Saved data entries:
* * *
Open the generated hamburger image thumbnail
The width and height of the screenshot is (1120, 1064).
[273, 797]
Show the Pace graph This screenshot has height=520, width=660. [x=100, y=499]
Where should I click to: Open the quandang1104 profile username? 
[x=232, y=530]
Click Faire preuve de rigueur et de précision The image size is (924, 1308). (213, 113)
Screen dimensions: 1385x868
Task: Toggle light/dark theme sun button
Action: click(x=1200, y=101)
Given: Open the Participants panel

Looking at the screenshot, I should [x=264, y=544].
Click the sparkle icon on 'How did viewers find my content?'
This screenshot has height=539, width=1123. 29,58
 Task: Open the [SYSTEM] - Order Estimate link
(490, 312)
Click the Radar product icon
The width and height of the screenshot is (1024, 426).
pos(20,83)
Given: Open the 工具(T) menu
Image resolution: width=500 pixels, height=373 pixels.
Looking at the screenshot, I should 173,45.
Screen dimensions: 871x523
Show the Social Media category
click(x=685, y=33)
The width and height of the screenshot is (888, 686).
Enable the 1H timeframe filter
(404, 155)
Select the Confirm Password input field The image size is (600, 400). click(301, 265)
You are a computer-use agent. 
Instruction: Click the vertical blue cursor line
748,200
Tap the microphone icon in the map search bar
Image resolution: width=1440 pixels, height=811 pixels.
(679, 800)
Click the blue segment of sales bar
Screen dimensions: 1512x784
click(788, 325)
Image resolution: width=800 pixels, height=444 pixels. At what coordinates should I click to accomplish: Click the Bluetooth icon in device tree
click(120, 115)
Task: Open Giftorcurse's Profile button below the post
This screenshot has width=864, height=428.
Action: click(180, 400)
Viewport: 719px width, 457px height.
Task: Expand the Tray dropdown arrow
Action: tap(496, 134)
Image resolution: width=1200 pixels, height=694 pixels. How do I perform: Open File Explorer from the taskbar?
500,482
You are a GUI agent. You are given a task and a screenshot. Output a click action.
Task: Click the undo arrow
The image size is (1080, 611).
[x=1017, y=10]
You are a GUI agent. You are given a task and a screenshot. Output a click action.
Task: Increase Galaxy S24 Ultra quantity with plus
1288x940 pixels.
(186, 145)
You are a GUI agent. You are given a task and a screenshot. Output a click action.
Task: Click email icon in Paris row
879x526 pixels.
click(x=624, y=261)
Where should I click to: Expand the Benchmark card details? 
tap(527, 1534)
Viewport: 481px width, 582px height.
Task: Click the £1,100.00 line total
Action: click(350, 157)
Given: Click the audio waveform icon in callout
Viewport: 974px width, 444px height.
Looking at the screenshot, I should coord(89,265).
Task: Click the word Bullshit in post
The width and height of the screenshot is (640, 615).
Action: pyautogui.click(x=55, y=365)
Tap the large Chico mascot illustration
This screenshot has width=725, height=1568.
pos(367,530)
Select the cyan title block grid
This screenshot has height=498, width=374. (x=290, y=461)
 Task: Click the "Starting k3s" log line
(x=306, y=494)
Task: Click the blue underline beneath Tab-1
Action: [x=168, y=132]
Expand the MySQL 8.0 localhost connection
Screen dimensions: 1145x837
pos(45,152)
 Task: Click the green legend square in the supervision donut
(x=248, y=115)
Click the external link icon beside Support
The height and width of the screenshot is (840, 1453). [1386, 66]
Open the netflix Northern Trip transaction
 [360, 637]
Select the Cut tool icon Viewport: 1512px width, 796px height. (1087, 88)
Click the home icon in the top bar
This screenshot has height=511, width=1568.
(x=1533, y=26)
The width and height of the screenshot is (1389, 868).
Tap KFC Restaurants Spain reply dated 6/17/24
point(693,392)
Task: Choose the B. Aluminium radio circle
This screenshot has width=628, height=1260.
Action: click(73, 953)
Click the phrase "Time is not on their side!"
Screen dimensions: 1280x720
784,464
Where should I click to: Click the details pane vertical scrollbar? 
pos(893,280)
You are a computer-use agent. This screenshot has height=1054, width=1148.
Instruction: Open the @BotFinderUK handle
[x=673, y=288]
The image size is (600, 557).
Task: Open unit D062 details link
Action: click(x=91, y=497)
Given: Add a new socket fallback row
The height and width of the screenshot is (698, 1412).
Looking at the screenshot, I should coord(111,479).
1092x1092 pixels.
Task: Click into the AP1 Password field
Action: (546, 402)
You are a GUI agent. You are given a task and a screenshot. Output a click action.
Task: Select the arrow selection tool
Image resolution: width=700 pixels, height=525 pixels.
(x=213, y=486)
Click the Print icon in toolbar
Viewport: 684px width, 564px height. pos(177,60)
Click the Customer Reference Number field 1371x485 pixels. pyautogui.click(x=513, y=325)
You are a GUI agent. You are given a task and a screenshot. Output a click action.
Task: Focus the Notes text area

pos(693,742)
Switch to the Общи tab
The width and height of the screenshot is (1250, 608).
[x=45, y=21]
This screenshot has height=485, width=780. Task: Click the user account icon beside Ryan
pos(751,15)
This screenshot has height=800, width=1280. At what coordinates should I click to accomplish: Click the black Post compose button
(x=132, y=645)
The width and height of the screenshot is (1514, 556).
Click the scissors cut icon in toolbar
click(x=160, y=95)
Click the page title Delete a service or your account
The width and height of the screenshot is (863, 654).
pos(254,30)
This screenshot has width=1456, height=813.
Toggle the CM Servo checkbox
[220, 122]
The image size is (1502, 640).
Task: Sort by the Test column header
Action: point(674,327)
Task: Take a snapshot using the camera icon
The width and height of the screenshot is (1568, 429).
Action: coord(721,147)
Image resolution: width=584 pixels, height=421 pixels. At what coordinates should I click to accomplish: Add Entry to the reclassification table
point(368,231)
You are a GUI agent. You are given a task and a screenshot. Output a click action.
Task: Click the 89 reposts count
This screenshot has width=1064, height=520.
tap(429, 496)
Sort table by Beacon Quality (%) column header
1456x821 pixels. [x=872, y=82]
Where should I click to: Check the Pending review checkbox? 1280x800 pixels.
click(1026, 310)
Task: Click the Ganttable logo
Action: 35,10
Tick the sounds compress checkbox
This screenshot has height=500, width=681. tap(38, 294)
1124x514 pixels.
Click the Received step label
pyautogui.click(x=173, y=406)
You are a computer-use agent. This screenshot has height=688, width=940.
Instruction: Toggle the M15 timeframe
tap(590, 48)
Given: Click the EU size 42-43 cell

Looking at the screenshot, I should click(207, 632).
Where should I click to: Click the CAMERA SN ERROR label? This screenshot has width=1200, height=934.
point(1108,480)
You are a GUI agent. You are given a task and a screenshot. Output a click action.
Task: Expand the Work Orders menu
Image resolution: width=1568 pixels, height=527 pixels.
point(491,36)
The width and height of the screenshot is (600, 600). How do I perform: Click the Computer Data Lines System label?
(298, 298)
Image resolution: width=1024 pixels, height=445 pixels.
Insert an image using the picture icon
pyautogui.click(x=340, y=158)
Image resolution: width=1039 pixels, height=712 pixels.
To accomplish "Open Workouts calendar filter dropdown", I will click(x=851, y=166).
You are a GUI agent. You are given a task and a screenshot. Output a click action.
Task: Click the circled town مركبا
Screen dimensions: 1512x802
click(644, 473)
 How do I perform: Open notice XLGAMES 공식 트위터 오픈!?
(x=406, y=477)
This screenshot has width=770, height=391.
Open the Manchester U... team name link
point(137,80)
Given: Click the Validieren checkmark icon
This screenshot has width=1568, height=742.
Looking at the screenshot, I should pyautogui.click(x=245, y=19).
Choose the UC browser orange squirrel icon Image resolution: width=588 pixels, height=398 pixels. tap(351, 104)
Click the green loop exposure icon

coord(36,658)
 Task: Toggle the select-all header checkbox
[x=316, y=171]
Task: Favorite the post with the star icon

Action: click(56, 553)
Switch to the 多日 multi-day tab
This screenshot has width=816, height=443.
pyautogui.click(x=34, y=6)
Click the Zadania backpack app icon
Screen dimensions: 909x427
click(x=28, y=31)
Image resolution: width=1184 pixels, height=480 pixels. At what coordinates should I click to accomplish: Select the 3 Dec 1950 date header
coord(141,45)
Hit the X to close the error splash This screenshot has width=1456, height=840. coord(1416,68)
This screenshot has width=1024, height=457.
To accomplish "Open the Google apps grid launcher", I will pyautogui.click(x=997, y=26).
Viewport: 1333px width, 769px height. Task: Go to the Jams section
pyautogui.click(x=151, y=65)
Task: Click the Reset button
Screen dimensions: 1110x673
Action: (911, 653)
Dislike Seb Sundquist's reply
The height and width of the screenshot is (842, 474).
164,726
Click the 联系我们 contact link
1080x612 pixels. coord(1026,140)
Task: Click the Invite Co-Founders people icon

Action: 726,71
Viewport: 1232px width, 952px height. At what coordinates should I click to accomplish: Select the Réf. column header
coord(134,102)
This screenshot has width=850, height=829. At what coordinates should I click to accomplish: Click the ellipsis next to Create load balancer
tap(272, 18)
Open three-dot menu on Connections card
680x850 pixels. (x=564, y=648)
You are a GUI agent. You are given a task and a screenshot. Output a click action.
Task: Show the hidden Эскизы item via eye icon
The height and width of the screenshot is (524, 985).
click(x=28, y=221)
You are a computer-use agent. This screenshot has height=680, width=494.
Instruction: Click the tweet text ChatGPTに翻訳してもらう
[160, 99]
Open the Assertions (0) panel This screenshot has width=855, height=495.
* * *
**Exercise**
Would you copy out every line in the records that includes the string "will"?

**Response below**
To accomplish "Open Workouts calendar filter dropdown", I will click(x=851, y=166).
To accomplish "Open the Google apps grid launcher", I will pyautogui.click(x=997, y=26).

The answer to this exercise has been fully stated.